For the purists however there are further changes to the original story that jar. The original protagonist was a married man, his brother a student in London. Fast forward and now we have a disgraced journalist with an aristocratic background, and his wife is replaced by a pregnant dilettante with whom he is having an affair. The astronomer Ogilvy is also given a C21st makeover heavily hinting that his affection for the local pariah couple is that he himself is seen as an outcast of society. While it’s not absolutely stated, the hints are there that he is gay, describing himself as being of an older, yet single persuasion, with a fondness for being well dressed. Our protagonist’s brother is also transposed from the universities of London to become a high-ranking member of the Government in the Admiralty. Lastly there are scenes of what one is at first led to believe is Mars, but by the end of the first episode are actually revealed to be of Earth, but of a future Earth that is inhospitable and destroyed, transformed into a Mars like atmosphere. At once this tells you many things that should remain unknown until the end. You know the dilettante survives. You know that somehow the Martians are defeated, but at a terrible cost. And you know that the journalist is lost. I can only assume that there is a second story being weaved amongst the main story-line of her search for her lover amongst the ruins of London, but it distracts from the main tale.

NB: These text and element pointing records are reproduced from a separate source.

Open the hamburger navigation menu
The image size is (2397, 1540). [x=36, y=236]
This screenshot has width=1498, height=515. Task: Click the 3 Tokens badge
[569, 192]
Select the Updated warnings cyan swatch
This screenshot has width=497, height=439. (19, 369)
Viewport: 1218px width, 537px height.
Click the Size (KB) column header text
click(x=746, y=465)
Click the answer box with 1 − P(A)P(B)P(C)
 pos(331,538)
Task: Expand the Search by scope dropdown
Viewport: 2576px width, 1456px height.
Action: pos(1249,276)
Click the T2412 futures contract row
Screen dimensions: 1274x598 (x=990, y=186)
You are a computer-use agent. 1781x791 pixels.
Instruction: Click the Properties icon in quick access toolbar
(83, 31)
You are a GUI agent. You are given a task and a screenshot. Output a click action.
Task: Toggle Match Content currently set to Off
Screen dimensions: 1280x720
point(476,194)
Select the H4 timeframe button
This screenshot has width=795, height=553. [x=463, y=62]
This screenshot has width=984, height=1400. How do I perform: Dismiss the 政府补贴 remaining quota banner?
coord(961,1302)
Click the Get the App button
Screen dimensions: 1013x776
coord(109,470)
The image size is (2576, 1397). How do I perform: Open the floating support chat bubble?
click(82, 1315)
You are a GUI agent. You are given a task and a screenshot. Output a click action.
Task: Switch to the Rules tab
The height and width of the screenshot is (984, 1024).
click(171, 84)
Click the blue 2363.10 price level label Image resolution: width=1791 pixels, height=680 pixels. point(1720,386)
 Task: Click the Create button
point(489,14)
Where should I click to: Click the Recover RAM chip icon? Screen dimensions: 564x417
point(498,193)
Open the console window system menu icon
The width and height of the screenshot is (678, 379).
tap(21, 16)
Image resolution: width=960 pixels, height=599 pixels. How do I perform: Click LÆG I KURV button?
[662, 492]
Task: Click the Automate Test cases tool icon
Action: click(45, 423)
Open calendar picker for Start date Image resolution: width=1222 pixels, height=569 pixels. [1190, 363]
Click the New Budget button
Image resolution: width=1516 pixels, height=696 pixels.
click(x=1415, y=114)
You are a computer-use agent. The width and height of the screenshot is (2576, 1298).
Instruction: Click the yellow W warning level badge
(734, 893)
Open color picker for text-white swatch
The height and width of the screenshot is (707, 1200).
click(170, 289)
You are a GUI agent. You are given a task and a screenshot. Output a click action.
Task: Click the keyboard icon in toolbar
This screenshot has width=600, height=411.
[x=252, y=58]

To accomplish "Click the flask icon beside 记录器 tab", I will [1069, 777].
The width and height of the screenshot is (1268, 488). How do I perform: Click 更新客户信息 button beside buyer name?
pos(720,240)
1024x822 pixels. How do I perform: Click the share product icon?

Overall it’s a good adaptation, if changed to reflect a more modern style. It’s not the first time that main characters in a story have been replaced, or created entirely from scratch to give a modern take on morality. It just seems that too many changes have been made for the sake of modernity. Do we need the main protagonist to be having an affair with the rebellious dilettante? Or for the astronomer to be gay? At least the latter is done with a care to the minor details, and not delivered with the blunt hammer that is the love triangle between George, Amy, and the neglected wife Lucy. And from the casting it’s also a shame that the most likeable character in the first episode is also one of the shortest lived. It remains to be seen if the next 2 episodes will be as good without Robert Carlyle’s Ogilvy.